WHAT YOU NEED TO DO:
Present the stretch of lines from the one containing "Task: Open the Run button dropdown arrow" through the one containing "Action: 746,620", both included, as a numbered list, omitting any blank lines.

INFORMATION GIVEN:
§
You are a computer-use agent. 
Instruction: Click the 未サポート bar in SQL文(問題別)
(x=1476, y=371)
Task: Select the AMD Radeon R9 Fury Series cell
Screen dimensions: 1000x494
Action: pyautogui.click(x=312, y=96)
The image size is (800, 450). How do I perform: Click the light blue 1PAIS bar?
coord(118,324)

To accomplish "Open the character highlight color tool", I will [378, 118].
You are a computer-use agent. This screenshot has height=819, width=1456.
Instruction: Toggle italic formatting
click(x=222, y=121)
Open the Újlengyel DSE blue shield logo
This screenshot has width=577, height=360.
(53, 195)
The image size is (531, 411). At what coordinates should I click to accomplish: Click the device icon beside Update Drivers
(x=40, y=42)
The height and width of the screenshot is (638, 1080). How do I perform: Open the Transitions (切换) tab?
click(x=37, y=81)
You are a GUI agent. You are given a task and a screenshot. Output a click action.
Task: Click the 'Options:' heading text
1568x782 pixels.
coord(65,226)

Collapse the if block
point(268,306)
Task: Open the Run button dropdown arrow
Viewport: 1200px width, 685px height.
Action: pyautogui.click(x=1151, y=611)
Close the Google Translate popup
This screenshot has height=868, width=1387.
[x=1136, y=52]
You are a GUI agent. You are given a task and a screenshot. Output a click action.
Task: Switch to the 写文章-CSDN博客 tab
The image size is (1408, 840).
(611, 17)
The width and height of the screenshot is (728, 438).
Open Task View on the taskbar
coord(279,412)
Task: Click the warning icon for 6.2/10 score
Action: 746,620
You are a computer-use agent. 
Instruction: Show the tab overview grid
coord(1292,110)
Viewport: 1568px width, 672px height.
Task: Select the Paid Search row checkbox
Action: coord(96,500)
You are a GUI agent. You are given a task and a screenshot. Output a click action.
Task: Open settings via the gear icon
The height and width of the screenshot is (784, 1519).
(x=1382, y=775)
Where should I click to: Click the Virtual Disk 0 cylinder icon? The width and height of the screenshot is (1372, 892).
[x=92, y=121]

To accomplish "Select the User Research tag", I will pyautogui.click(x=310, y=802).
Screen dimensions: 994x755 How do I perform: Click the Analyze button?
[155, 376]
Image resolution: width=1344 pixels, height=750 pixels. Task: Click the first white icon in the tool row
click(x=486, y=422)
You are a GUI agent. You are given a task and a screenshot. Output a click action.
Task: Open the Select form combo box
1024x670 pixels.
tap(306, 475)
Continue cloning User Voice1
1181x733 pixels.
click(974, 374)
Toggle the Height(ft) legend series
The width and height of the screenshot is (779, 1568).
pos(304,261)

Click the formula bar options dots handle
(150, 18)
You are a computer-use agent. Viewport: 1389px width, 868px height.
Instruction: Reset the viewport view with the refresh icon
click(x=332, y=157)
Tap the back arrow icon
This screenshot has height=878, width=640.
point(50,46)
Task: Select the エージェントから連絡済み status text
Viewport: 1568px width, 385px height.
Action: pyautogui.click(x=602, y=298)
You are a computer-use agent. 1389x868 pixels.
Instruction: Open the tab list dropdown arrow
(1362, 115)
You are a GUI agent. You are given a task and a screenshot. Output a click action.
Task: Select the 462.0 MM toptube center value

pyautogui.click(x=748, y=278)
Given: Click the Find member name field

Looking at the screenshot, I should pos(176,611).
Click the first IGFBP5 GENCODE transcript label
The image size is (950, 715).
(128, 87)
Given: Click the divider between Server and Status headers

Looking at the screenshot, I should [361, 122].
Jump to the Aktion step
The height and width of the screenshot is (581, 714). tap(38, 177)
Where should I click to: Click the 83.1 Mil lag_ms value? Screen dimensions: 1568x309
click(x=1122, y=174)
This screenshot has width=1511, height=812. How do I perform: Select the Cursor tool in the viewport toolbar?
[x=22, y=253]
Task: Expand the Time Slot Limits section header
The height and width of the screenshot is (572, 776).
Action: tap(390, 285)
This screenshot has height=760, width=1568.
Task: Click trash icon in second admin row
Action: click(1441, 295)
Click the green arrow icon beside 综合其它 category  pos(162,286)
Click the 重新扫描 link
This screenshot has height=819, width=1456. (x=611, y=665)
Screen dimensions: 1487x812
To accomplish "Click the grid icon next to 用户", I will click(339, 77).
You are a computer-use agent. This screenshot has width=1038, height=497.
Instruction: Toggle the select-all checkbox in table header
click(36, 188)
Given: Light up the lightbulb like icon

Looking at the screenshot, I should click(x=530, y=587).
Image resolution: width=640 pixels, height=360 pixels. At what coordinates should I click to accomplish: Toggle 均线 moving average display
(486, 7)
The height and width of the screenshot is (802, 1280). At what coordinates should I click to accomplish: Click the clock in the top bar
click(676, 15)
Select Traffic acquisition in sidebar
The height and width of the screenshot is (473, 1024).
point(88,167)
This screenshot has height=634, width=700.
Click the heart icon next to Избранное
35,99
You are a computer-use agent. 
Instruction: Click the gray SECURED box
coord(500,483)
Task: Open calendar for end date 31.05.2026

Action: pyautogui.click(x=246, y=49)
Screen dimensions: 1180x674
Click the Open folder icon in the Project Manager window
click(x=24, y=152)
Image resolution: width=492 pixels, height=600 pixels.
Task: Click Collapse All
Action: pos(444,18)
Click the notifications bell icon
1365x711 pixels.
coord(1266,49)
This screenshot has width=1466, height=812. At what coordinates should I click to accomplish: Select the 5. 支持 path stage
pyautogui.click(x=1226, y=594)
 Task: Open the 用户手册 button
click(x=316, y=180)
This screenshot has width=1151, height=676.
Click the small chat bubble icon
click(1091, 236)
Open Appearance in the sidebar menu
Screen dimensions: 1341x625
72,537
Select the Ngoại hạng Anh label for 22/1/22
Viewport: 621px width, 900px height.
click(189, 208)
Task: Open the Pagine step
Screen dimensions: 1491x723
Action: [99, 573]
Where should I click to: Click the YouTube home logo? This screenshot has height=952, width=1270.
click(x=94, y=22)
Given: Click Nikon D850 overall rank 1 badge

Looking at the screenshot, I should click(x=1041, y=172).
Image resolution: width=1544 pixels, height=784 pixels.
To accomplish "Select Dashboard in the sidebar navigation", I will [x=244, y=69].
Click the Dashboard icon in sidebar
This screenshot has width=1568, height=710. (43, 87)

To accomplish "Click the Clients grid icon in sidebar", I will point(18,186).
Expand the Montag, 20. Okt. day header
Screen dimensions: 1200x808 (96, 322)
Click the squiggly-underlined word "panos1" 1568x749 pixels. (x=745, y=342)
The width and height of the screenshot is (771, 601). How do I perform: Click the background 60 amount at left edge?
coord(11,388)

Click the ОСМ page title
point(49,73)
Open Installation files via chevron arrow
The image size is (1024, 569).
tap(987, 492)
§
RESPONSE:
1. Task: Open the Run button dropdown arrow
2. Viewport: 1200px width, 685px height.
3. Action: pyautogui.click(x=1151, y=611)
4. Close the Google Translate popup
5. This screenshot has height=868, width=1387.
6. [x=1136, y=52]
7. You are a GUI agent. You are given a task and a screenshot. Output a click action.
8. Task: Switch to the 写文章-CSDN博客 tab
9. The image size is (1408, 840).
10. (611, 17)
11. The width and height of the screenshot is (728, 438).
12. Open Task View on the taskbar
13. coord(279,412)
14. Task: Click the warning icon for 6.2/10 score
15. Action: 746,620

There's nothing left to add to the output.